Exercise passage section start
Pretty quickly things get simultaneously seriously bad and not as bad as they could be. Krasinski’s shrewd less-is-more approach to suspense and tension, and his penchant for crafting gripping set pieces and dreadful dilemmas around well-established rules, have, if anything, grown since the first film.

If there’s no one moment at once quite so agonizing and utterly simple as that indelible sequence in the first film with the nail, Part II makes appallingly effective use of something much softer. In one white-knuckle sequence after another, Krasinski shows that he understands that while the CGI beasties may drive the horror, what makes it tangible is what is mundane and concrete.

If, compared to the taut original, Part II winds up doing not quite as much with rather more, that’s partly because there’s no making up for the loss of the marital dynamic and the evident chemistry of real-life spouses Blunt and Krasinski in the original, which was conceived as a stand-alone film, not the beginning of a series.
Exercise passage section end
Dataset section start
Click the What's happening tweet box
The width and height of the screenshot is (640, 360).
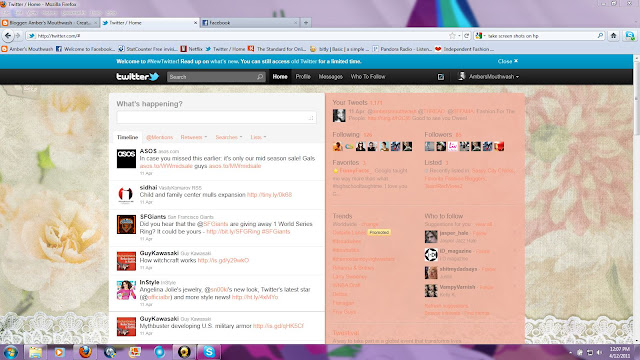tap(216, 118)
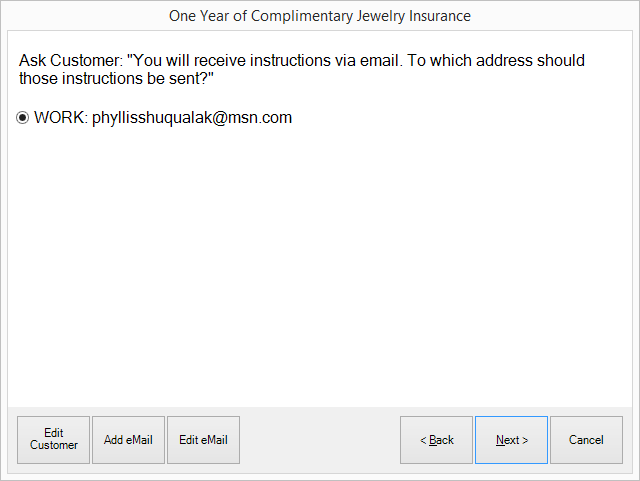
Dataset section end
Dataset section start
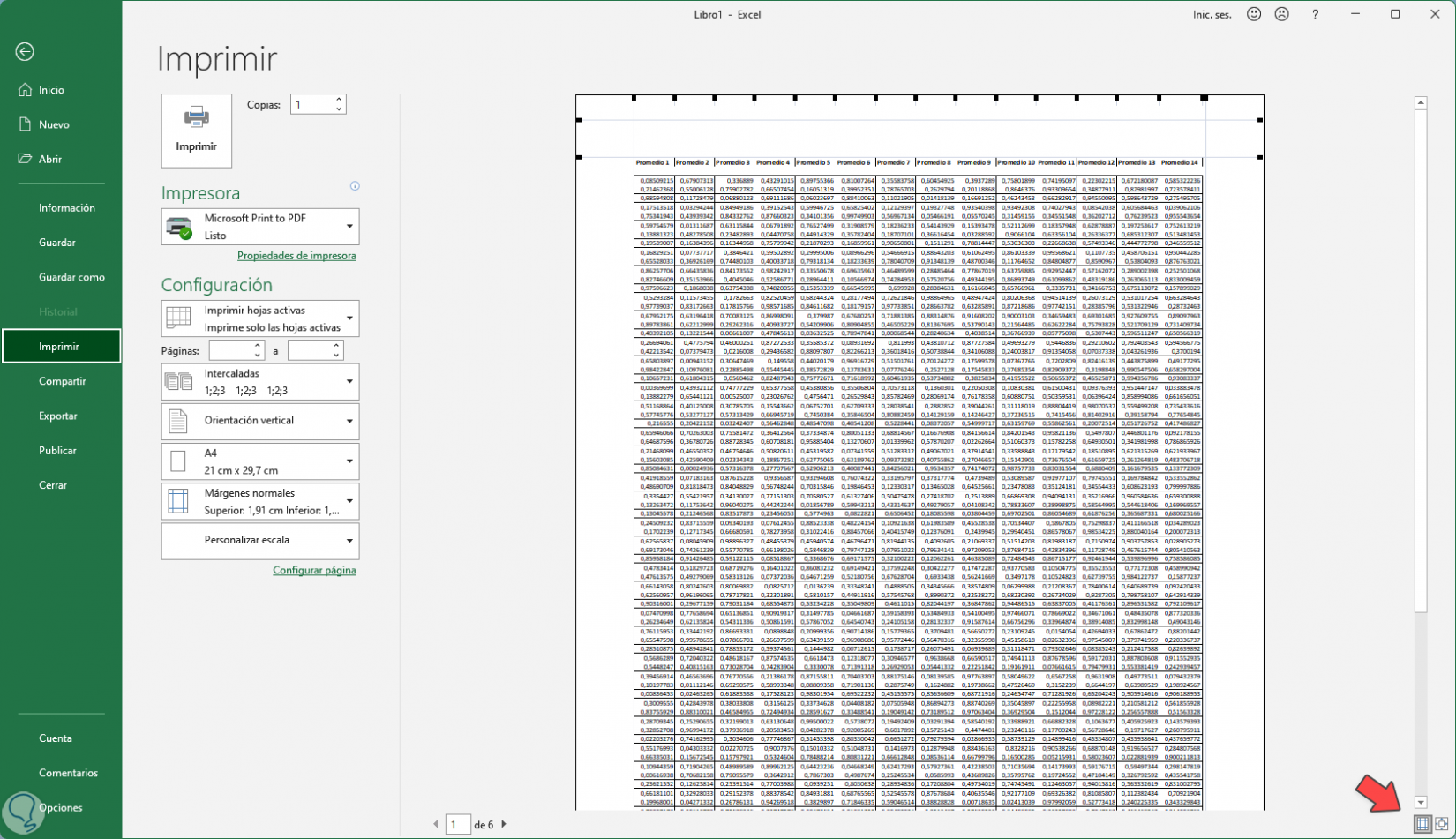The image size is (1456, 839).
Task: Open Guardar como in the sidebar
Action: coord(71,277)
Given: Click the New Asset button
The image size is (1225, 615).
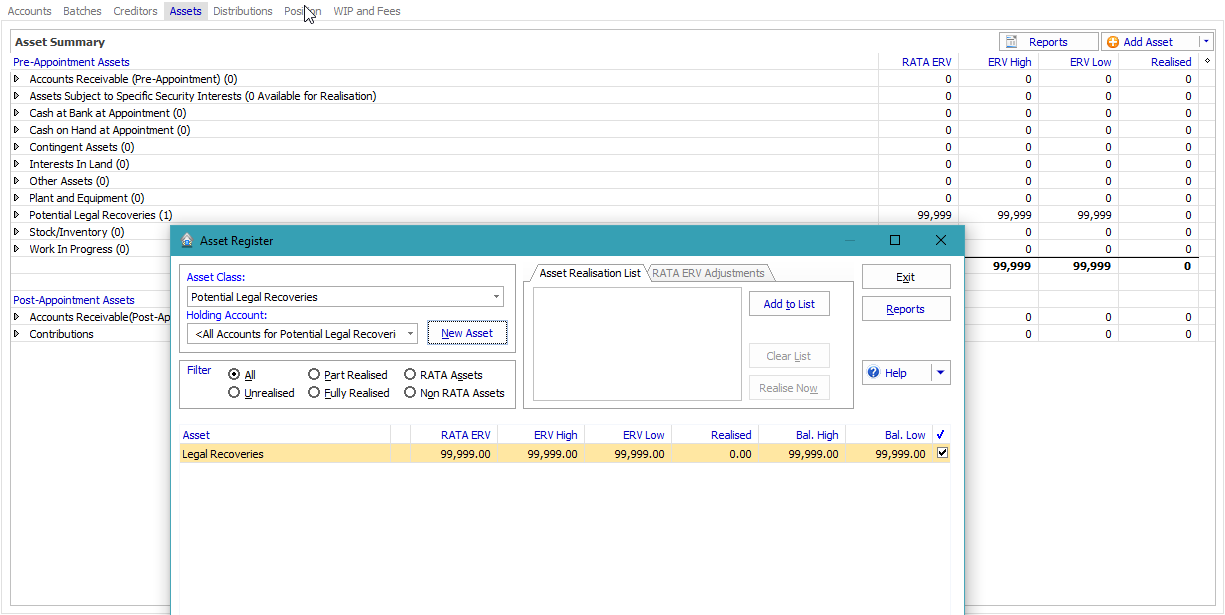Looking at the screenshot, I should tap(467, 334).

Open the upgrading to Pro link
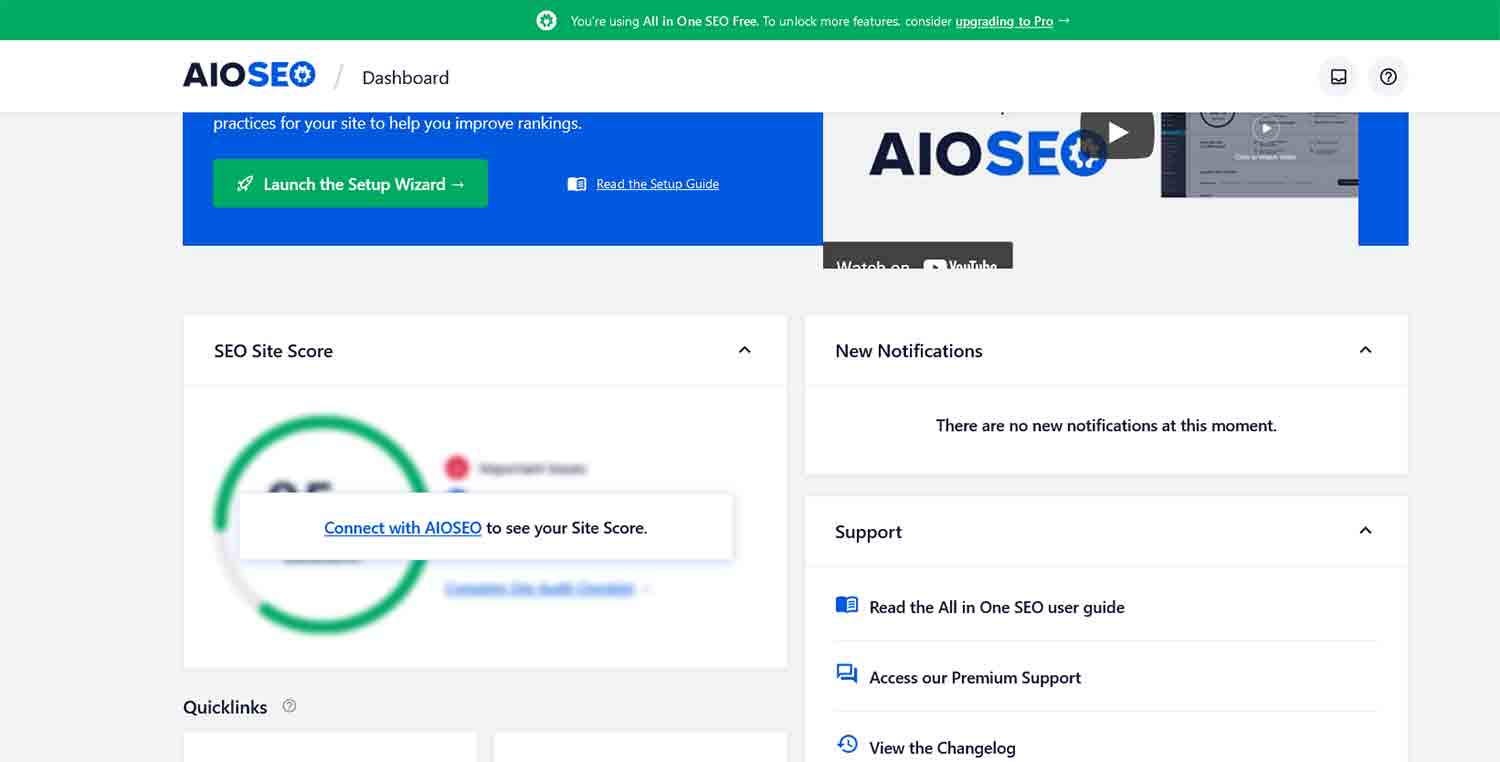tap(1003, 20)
Dataset section end
■ **Task brief**: Rewrite the review passage from "If, compared to" to "of a series.", renaming "taut" as "tense". The rows are separate material and have nothing to do with the review passage.

■ **Written reply**:
If, compared to the tense original, Part II winds up doing not quite as much with rather more, that’s partly because there’s no making up for the loss of the marital dynamic and the evident chemistry of real-life spouses Blunt and Krasinski in the original, which was conceived as a stand-alone film, not the beginning of a series.